As it turned out, the day fell well short of expectations. We went to the point specified on the gps and anchored. We were just a few km from major beaches, but Roy explained that the sharks could be seen from planes to hang just back from the surf line and not interact with the swimmers. He was convinced that any sharks that did "interact" with swimmers only bit them and spit them out. A seal colony on a nearby island suggested that if the sharks wanted to eat a human, they would treat them as they did the seals, really tear into them.

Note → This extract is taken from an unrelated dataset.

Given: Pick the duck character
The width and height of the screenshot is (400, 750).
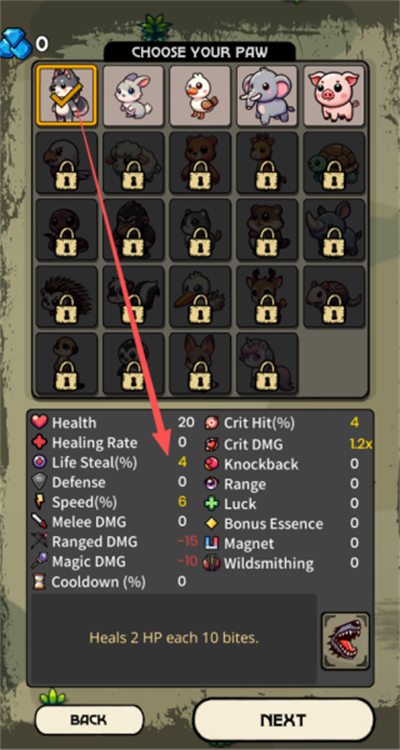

We waited for a long time on the boat waiting for sharks to appear. During the day, 4 different ones did buzz the boat, but none hung around long enough to warrant putting the cage in the water. This instance of indulgance in "extreme sport" turned out to be extremely boring, though we did see 4 sharks as they swam around the buoy checking out the bait. It was interesting to see these creatures and learn that they did not in fact swim with their fins out of the water, except almost inadvertently, and also that from the top they appeared dark in color. Also, we there were several whales in the harbor at the time we were looking for sharks, and I enjoyed watching them through my field glasses.
At some time after 2, our hosts decided that they had given it their best shot, and they pulled up anchor and headed us for home. They charged 300 rand to anyone who wanted to come out and sit on the boat and watch divers go into the cage, and 450 for those who wanted to go into the cage. On this particular day, the cage did not even go into the water. Yet there was no suggestion of a refund for those whose experience was not up to that advertised. In other words, no the same boat there were those who paid 300 and those who paid 450, and the operators themselves decided at 2 to abort the 450 trip. So I would warn those considering booking through this particular outfit to negotiate in advance a contingency in the event they are not invited into the cage, or to book through someone else. In the case of those on this particular trip, we felt ripped off not only in investing our time through a venture which did not pan out, but in being charged for services not rendered, which is a questionable business practice.